_EXERCISE PROMPT_
How many lines of the listing contain the string "text"? Only the number is wanted.
****************
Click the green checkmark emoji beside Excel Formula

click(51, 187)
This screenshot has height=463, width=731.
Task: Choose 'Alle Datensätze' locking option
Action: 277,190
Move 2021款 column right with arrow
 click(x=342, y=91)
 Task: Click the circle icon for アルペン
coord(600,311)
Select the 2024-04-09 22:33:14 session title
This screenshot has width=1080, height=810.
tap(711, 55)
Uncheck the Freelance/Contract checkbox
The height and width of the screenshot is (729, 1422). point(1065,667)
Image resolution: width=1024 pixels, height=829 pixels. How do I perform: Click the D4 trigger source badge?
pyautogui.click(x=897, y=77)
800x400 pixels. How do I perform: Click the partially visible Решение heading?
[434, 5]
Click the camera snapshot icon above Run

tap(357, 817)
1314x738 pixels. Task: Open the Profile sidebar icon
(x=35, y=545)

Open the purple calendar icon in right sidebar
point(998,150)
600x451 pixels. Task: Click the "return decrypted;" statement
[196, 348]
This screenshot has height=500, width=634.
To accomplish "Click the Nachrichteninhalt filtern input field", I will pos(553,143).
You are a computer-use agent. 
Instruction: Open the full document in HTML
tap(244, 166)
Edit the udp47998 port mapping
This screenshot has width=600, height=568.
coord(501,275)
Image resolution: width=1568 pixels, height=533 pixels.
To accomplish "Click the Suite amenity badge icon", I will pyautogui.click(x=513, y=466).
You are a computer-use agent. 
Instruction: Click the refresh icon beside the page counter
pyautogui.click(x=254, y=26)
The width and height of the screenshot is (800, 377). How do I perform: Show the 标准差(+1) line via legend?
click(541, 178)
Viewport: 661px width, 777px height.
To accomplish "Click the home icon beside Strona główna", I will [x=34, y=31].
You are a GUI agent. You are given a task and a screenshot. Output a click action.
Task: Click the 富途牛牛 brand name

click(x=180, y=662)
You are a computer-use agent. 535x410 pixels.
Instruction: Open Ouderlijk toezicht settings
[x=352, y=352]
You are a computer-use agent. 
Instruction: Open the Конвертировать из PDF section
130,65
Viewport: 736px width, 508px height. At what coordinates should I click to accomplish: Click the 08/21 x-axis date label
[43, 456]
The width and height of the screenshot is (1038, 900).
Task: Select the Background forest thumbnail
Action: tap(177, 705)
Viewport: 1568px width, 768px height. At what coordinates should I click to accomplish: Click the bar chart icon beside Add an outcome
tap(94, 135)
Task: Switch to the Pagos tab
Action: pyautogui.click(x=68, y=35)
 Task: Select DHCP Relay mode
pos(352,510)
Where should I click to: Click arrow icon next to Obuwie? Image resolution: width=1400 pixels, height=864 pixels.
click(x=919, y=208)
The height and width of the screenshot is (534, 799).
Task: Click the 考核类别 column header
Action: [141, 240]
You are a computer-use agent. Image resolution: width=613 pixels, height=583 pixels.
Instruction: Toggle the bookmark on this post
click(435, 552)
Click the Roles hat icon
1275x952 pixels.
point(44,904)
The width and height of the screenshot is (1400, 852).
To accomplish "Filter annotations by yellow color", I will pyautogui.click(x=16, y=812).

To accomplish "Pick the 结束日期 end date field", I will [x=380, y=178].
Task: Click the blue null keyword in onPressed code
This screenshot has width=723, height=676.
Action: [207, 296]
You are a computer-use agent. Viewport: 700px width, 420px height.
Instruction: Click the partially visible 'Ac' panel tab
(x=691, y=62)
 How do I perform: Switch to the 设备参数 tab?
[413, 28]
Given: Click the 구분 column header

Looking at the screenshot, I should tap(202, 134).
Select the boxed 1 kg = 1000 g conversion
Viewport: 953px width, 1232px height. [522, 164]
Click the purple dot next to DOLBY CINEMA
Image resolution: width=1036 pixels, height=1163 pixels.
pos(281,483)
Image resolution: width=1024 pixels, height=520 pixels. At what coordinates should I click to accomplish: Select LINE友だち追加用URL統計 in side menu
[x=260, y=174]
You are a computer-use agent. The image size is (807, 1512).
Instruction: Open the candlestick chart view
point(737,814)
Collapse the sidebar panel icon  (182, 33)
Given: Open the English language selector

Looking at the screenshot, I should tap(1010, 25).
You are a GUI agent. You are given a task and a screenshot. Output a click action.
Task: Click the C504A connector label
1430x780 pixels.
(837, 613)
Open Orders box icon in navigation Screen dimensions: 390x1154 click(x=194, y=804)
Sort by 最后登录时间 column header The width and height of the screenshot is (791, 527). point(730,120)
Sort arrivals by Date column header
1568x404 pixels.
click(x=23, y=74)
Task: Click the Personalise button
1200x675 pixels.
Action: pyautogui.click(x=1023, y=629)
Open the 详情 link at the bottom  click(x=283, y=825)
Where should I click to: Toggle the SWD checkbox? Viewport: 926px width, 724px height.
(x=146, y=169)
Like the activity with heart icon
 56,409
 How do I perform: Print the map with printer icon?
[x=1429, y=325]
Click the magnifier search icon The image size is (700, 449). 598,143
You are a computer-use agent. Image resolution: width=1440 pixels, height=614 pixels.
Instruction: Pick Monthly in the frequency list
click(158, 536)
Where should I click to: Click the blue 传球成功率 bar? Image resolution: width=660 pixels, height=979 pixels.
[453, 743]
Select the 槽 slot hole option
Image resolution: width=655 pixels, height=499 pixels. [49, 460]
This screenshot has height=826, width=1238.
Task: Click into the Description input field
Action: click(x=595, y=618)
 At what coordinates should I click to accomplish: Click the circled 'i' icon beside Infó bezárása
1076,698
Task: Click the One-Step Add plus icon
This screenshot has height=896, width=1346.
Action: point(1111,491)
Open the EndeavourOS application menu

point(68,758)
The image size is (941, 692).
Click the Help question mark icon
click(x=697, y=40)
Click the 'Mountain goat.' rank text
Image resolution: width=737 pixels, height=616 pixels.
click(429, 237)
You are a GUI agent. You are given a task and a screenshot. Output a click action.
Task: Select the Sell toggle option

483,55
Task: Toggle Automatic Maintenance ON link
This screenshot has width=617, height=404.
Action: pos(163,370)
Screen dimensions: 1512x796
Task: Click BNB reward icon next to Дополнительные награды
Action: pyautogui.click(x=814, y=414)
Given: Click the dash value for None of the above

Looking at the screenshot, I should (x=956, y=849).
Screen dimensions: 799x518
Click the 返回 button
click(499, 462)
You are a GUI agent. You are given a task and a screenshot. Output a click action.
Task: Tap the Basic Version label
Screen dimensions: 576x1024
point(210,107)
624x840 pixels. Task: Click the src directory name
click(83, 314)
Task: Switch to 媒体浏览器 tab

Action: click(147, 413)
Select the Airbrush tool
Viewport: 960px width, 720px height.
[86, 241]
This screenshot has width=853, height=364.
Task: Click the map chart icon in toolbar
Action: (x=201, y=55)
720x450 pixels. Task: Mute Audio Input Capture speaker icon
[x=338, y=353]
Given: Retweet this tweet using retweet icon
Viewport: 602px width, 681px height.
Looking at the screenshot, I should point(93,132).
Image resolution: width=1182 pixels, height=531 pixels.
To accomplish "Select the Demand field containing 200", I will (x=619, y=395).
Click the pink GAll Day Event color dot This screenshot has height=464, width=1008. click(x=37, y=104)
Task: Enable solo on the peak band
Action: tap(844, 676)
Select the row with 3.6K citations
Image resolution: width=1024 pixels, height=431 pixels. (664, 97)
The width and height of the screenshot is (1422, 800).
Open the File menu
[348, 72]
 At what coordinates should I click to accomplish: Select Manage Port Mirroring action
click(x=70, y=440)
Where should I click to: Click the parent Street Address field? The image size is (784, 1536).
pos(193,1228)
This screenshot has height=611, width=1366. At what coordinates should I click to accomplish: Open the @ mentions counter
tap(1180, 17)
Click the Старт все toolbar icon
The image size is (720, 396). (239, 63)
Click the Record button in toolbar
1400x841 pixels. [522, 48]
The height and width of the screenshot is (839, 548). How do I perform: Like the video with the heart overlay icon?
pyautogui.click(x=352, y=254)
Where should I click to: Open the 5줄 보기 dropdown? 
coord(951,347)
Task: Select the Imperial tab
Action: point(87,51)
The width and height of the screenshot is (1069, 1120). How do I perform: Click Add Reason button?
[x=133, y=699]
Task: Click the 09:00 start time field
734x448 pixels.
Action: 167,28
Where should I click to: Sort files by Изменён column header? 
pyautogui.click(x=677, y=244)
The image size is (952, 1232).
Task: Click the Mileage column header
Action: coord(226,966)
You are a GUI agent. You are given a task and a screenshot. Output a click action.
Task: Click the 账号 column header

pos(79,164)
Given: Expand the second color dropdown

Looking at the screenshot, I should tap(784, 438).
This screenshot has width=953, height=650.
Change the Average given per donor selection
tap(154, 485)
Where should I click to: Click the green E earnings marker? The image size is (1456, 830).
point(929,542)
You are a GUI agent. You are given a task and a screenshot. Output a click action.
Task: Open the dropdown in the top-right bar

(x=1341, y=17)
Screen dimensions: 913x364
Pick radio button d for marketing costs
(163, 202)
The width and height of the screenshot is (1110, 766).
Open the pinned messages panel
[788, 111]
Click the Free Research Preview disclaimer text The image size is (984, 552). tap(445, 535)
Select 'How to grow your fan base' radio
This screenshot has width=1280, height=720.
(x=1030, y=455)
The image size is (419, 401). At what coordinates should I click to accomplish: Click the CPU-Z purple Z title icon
****************
_ANSWER TO THE PROBLEM_
2